## Zitierter Textauszug

──────────────────────────────

Der Jazz Butcher erschien mir in eben jenen 1980ern im Grunde nur deswegen, weil auf seinem Live-Album aus 1985 Andrew Eldritch auftauchte, der damals noch überaus kredible und m.E. später leider arg verunglückte Sänger der Sisters of Mercy. Dieser residierte seinerzeit bekanntlich in Hamburg und gastierte hier beim Konzert seines Kumpels. Gleichwohl war der schlaue Pat Fish für mich immer näher am Songwriting, Storytelling, (Selbst-)Witz und der durchaus dandyhaften Sophistication der australischen Go Betweens oder gar von Bob Dylan und sicherlich (wahrscheinlich ohne es zu wissen) mit großem Einfluss auf etwa Element of Crime. Zudem war Fish politisch sehr aktiv, verstand sich früh als Europäer und kritisiert auf seinem neuen Album den isolationistischen Brexit mal subtil, mal ganz deutlich. Nur mit dem Ruhm und Geld hat es eben nie so wirklich überlebensnotwendig ausgereicht. Trotz vieler kleiner Erfolge und Kooperationen unter anderen mit Spacemen 3 oder den Blue Aeroplanes.

──────────────────────────────

## Bereitgestelltes Material
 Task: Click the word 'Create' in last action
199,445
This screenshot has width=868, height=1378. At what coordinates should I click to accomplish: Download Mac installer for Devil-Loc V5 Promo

──────────────────────────────

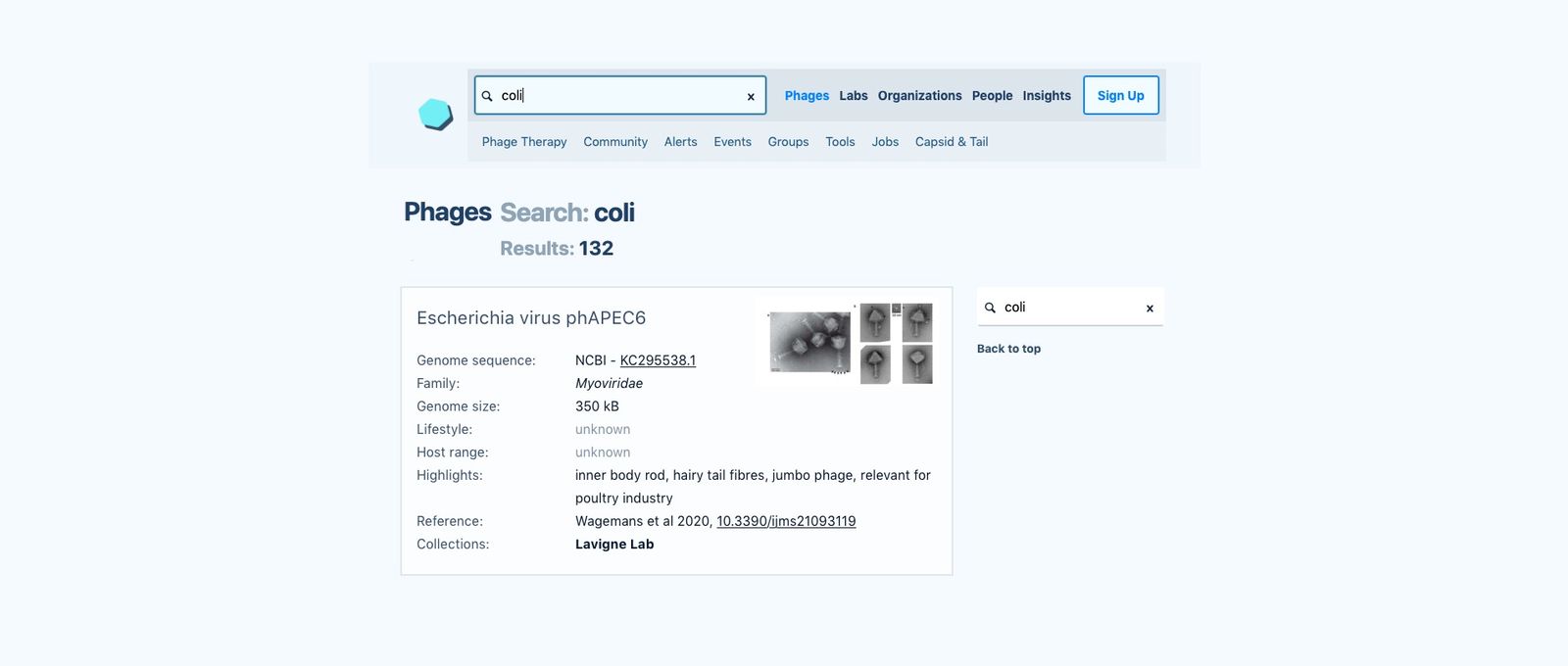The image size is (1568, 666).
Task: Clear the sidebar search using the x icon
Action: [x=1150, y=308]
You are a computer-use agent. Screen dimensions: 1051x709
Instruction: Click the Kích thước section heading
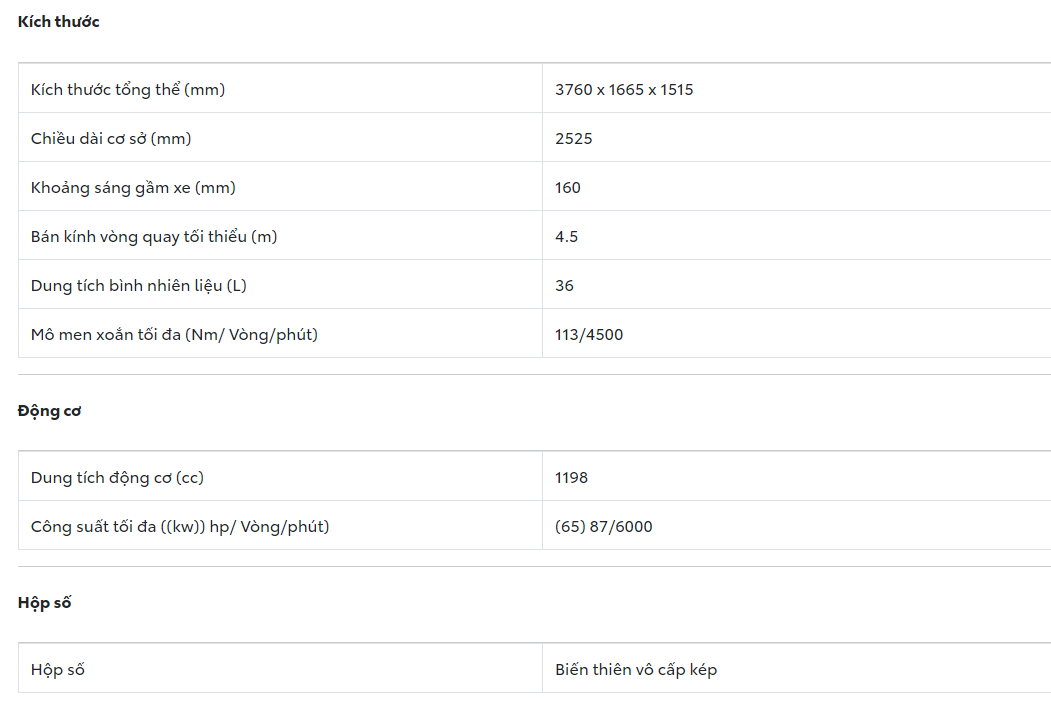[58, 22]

──────────────────────────────

## Zu lösende Aufgaben
1) Beantworte anhand des Textauszugs über den Jazz Butcher diese Fragen:
(a) Aus welchem Jahr stammt das Live-Album, auf dem Andrew Eldritch auftaucht?
(b) In welcher Stadt residierte Eldritch seinerzeit?
(c) Was kritisiert Fish auf seinem neuen Album?
2) Nimm den Textauszug über den Jazz Butcher nach seinem letzten Satz wieder auf und schreibe ihn weiter.
Die Zeilen werden hier nicht gebraucht.

## Antworten je Aufgabe
1)
(a) Aus dem Jahr 1985.
(b) In Hamburg.
(c) Den isolationistischen Brexit.

2)
In diesen letzten neuen Songs, die Fish über sieben Jahre hinweg und neun Jahre nach seinem vorletzten Album „Last of the Gentleman Adventures“ (2012) aufnahm, scheint das alles glänzend und – wenn das auch für jemanden wie den Jazz Butcher unwürdig klingen mag, sorry Pat – rührend durch. In „Running on Fumes“ inklusive wunderbar old school-igem Animations-Musikclip oder „Time” wird das offenhörbar:
„Time’s running out. The money’s running out. You don’t need me to tell you what it’s all about. Time’s running out. The money’s running out. Oh, baby!“
Eine Entschuldigungsballade an verpasste (Liebes-)Gelegenheiten wie „Never Give Up“ („until you want to“, ergänzt Fish) angesichts der Ahnung um das eigenen Vergehen lässt einem Tränen in die Augen schießen.
Wie war das noch, das Persönliche ist politisch, das Politische ist persönlich, von Thatcher bis Johnson: „The Highest in the Land“.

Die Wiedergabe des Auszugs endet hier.